Does Abstinence-only Education Work?

GSE Professor Rebecca Maynard discusses abstinence-only sex education on NPR.  Click here to listen.

New research by Penn GSE Professor Rebecca Maynard has shown that abstinence-only sex education has no effect on the onset of sexual activity among children or on the likelihood that, if they do engage in sex, they will use a condom.

A foundation stone of the Bush Administration's social agenda, these programs receive $176 million a year in federal funding annually, with millions more coming from state and local matching grants.

Dr. Maynard's research was designed to gather scientifically valid evidence about whether these programs make a difference in the lives of children. Her project incorporated four studies looking at different programs at four different sites - two urban, two rural. A randomized trial, the study looked at statistically comparable groups of children, some in abstinence-only programs and others who experienced "business as usual."
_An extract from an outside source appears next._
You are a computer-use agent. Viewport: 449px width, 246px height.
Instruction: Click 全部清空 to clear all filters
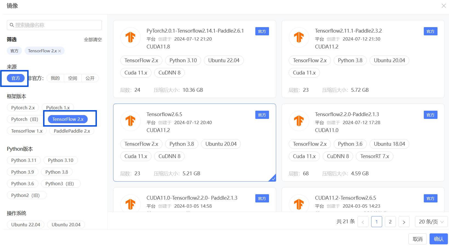point(93,40)
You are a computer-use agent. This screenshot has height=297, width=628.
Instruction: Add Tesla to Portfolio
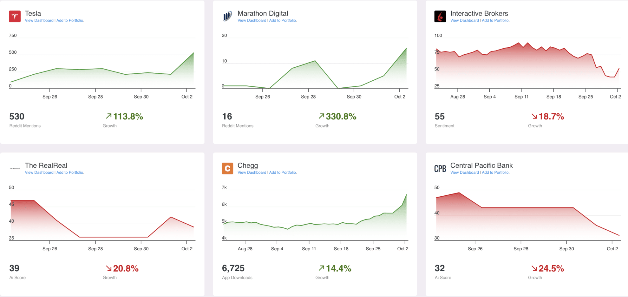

While short-term findings showed some shift in attitudes about delaying sex, findings over the longer term indicated no difference between the abstinence-only groups and the control groups.

Says Dr. Maynard, "There were some indications that you would change knowledge and values that would delay onset of sexual activity. You could change what kids would tell you about their values and their expectations - that they would wait until they were older or married until they had sex."

An early analysis by his organization showed some attitude shifts toward delaying sex among students in the abstinence programs, but those differences disappeared as students got older. One thing they also learned, Trenholm said, was that kids receiving abstinence instruction did not use condoms less often than other kids, a possibility that critics occasionally raise. They also showed slightly better knowledge about the prevention of sexually transmitted disease.

But when the research team looked at the long-term findings, they found that, as students got older, these impacts disappeared - that is, students receiving abstinence-only instruction displayed the same attitudes and behaviors as those who did not.

"We can conclude that the programs did not delay sexual onset," says Dr. Maynard. "But they also didn't reduce the likelihood that kids were going to use contraception when they did engage in sex."